An ecumenical group of clergy, theologians, liturgical scholars and public health experts recently released guidelines for safely observing Ash Wednesday, which falls this year on Feb. 17, recommending no indoor meetings, lots of hand sanitizer and, when doling out ashes in a drive-thru, keeping the line moving to avoid traffic jams.

“The pandemic has to be paid attention to,” said the Rev. Taylor W. Burton Edwards, pastor of Faith Evangelical Lutheran Church, an Evangelical Lutheran Church in America congregation in Warner Robins, Georgia.

Drive-thru ashes have been gaining popularity in recent years for busy Christians unable to attend weekday Ash Wednesday services. This year, they join drive-thru live nativities, drive-thru communion, even drive-thru confession.

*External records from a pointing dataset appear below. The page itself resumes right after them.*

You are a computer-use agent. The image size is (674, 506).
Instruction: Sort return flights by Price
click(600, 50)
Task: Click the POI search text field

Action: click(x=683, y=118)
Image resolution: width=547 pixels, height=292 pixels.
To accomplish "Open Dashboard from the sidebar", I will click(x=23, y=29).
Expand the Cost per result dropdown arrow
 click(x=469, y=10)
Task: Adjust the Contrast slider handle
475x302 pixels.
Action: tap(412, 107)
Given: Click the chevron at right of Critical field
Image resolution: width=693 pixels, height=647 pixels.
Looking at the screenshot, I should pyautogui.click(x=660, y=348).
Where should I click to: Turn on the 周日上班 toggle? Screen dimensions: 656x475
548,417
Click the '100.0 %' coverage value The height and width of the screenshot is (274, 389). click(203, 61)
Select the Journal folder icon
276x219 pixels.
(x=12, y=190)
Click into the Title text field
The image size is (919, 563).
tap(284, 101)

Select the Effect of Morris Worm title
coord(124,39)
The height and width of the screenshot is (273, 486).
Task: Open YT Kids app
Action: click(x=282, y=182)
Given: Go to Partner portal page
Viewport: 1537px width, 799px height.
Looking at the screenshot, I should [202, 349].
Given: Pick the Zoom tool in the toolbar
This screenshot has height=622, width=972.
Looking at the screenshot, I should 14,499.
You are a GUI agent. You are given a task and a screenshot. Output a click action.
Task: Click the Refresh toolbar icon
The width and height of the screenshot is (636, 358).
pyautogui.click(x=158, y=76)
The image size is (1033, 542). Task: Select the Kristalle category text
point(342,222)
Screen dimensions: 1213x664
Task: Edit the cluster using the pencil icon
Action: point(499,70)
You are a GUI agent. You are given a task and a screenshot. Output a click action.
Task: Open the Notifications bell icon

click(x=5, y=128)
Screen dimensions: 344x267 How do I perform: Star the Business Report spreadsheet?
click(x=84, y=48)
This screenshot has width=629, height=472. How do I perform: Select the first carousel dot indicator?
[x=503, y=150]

The Rev. Stacy Gahlman-Schroeder of Norway Grove Memorial Lutheran Church in DeForest, Wisconsin, plans to stand in the church parking lot throughout the day, dipping disposable Q-tips into the ashes, rather than her finger, or offering a blessing, if it’s preferred.

As cold as that sounds, Gahlman-Schroeder is looking forward to it.

“I’m selfish on this,” she said. “I really do want to see the faces again. It’s been a long year.”

Other recommendations from the Ecumenical Consultation on Protocols for Worship, Fellowship, and Sacraments include distributing ashes to congregants for their personal use — Scripture, the document points out, describes people sprinkling themselves with ashes. The group also approved the Vatican’s recommendation for priests to mix ash with holy water and wordlessly sprinkle it on congregants.

And it suggested churches can forgo ashes altogether.